Question regarding usage of absolute value within natural log in solution of differential equation
The problem from the book.
$\dfrac{\mathrm{d}y}{\mathrm{d}x} = 6 -y$
I understand the solution till this part.
$\ln \vert 6 - y \vert = x + C$
The solution in the book is $6 - Ce^{-x}$
My issue this that this solution, from the book, doesn't seem to resolve the issue of the abs value of $\vert 6 - y\vert$
You should have, as your general solution, $$ -\ln|6-y|=x+C\ \quad\iff\quad |6-y|=e^C e^{-x} . $$
If $y-6>0$, you have the solution $$y-6= e^Ce^{-x}\ \quad\iff\quad y=6+ e^Ce^{-x} . $$
If $y-6<0$, you have the solution $$6-y= e^Ce^{-x}\ \quad\iff\quad y=6- e^Ce^{-x} . $$
In either case, the solution can be written as $y=6- Ce^{-x} $, for some constant $C$ (different from the $C$ above).
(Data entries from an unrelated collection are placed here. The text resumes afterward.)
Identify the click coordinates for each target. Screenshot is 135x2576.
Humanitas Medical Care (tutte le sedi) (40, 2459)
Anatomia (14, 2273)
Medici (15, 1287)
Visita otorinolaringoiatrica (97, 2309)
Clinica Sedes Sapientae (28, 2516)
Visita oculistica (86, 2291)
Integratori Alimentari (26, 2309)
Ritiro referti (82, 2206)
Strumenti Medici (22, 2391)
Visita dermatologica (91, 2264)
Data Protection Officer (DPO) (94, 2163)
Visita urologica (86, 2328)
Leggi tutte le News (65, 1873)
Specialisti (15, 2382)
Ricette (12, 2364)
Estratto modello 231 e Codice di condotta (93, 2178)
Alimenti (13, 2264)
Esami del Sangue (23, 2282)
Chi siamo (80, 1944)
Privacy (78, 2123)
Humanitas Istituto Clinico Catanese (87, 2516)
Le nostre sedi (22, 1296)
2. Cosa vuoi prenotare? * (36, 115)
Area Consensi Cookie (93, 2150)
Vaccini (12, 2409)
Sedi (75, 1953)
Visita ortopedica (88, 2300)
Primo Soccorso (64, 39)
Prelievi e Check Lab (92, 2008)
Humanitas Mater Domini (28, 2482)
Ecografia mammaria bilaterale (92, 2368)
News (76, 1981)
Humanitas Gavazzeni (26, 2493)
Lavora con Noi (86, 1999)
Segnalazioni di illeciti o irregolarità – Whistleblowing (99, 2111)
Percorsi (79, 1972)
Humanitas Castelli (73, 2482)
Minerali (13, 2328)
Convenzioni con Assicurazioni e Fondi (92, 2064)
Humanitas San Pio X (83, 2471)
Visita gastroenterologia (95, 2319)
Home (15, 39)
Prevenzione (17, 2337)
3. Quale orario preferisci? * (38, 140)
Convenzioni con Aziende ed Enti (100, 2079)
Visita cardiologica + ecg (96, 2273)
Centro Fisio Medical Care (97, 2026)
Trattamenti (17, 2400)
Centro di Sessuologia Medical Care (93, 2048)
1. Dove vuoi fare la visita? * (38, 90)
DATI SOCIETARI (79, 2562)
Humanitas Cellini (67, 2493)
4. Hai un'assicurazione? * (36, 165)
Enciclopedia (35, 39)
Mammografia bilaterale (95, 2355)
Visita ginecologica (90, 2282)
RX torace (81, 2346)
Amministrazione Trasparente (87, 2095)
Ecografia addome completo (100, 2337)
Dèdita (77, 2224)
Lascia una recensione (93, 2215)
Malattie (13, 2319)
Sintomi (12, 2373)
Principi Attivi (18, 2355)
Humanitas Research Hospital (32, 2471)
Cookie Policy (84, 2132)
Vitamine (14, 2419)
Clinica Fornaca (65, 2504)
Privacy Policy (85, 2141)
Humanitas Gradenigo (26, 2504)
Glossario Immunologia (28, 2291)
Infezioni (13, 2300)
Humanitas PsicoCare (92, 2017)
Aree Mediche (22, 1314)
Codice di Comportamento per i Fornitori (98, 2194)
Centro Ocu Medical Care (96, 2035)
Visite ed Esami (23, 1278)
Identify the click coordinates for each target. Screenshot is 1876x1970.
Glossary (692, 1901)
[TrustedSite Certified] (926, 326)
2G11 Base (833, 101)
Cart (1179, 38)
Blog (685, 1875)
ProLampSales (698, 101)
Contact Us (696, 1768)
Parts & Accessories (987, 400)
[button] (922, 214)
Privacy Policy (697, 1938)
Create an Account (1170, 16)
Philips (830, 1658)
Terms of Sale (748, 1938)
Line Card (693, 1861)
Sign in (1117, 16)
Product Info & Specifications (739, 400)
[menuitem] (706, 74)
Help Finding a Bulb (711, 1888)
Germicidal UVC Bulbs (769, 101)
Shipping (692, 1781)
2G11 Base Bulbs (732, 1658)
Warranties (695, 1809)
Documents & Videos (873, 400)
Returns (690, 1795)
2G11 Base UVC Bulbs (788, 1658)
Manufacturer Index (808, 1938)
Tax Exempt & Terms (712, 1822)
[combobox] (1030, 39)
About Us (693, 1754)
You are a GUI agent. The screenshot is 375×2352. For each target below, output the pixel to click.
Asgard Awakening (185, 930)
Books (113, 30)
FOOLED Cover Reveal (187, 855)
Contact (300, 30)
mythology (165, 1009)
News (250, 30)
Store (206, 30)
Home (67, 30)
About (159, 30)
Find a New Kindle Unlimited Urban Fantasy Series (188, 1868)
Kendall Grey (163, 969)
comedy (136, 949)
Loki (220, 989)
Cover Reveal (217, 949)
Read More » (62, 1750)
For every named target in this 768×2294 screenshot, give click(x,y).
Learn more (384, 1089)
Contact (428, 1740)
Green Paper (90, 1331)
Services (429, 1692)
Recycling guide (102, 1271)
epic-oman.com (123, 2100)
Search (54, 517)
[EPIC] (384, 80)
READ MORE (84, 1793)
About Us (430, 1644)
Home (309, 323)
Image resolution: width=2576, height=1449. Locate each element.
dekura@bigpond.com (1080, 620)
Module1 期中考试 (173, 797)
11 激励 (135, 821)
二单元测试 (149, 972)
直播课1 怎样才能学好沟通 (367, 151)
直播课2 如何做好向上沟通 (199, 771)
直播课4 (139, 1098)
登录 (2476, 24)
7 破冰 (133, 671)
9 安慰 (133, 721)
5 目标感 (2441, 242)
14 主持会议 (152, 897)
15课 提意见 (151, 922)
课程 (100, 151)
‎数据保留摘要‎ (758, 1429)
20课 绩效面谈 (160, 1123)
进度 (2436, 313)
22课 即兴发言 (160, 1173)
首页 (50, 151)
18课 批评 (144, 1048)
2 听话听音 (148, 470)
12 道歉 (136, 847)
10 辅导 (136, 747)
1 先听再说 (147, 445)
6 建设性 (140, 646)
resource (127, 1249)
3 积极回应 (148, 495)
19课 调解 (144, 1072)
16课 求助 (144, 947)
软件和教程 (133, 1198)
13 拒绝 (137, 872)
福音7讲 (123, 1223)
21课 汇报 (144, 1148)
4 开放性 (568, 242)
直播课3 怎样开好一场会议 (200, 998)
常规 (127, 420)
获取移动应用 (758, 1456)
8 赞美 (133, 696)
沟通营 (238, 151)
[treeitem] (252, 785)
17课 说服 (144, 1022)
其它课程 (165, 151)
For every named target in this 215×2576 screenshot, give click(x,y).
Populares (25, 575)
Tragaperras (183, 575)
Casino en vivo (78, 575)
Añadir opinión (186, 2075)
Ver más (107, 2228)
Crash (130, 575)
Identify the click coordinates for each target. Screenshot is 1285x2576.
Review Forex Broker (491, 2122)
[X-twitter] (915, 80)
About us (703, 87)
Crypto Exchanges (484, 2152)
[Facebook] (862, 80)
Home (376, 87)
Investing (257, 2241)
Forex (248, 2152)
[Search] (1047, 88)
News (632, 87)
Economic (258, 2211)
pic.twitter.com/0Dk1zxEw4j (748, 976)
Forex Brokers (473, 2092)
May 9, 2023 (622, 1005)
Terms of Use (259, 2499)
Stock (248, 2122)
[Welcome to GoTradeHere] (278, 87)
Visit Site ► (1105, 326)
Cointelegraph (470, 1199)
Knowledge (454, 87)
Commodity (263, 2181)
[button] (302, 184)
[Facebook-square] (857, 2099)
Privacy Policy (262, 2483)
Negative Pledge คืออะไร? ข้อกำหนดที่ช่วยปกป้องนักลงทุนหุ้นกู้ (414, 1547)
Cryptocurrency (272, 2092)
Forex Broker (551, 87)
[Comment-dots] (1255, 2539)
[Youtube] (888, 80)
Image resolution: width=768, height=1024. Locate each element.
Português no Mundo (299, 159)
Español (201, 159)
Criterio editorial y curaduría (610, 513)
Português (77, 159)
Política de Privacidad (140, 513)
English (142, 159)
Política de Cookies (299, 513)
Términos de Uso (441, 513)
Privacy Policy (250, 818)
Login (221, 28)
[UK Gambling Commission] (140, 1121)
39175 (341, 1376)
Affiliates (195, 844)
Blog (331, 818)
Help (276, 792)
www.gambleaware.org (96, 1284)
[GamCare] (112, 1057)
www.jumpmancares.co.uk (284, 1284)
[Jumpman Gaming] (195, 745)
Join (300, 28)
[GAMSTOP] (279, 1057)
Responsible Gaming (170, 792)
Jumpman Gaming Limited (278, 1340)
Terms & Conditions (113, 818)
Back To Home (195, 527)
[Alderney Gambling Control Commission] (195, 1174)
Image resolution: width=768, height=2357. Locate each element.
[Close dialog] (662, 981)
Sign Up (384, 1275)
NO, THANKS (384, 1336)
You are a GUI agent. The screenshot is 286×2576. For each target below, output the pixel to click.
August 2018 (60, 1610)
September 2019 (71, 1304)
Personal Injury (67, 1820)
- Here's a rigorous solution:
$$\begin{align}
&\dfrac{\mathrm{d}y}{\mathrm{d}x} = 6 -y \\
\frac1{6-y}\dfrac{\mathrm{d}y}{\mathrm{d}x} &= 1 \ \ \ \ \ \ \ \ \text{or}\ \ \ \ \ \ \ \ y=\bbox[pink]{6} \\
\int\frac{\mathrm{d}y}{6-y} &= \int1{\mathrm{d}x} \\
-\ln \lvert 6-y\rvert &= x +C' \\
\lvert 6-y\rvert &= e^{-x-C'} \\
6-y= e^{-x-C'}\ \ \ &\text{or}\ \ \ y-6= e^{-x-C'}\\
y&=\bbox[pink]{6\pm e^{-C'}e^{-x}}.
\end{align}$$
Observe that $\pm e^{-C'}$ is a nonzero arbitrary constant.
Combining the two sub-answers (in pink) gives the general solution $\bbox[yellow]{y=6+Ce^{-x}}$.
2. Alternatively, this solution avoids dealing with the modulus function, and is more compact to boot:
$$\begin{align}
\dfrac{\mathrm{d}y}{\mathrm{d}x} &= 6 -y\\
\dfrac{\mathrm{d}y}{\mathrm{d}x} +y &= 6\\
\dfrac{\mathrm{d}y}{\mathrm{d}x}e^x +ye^x &= 6e^x \\
\dfrac{\mathrm{d}}{\mathrm{d}x} (ye^x) &= 6e^x\\
ye^x &= \int6e^x{\mathrm{d}x}\\
&=6e^x+C\\
\bbox[yellow]{y}&\bbox[yellow]{=6+Ce^{-x}}.
\end{align}$$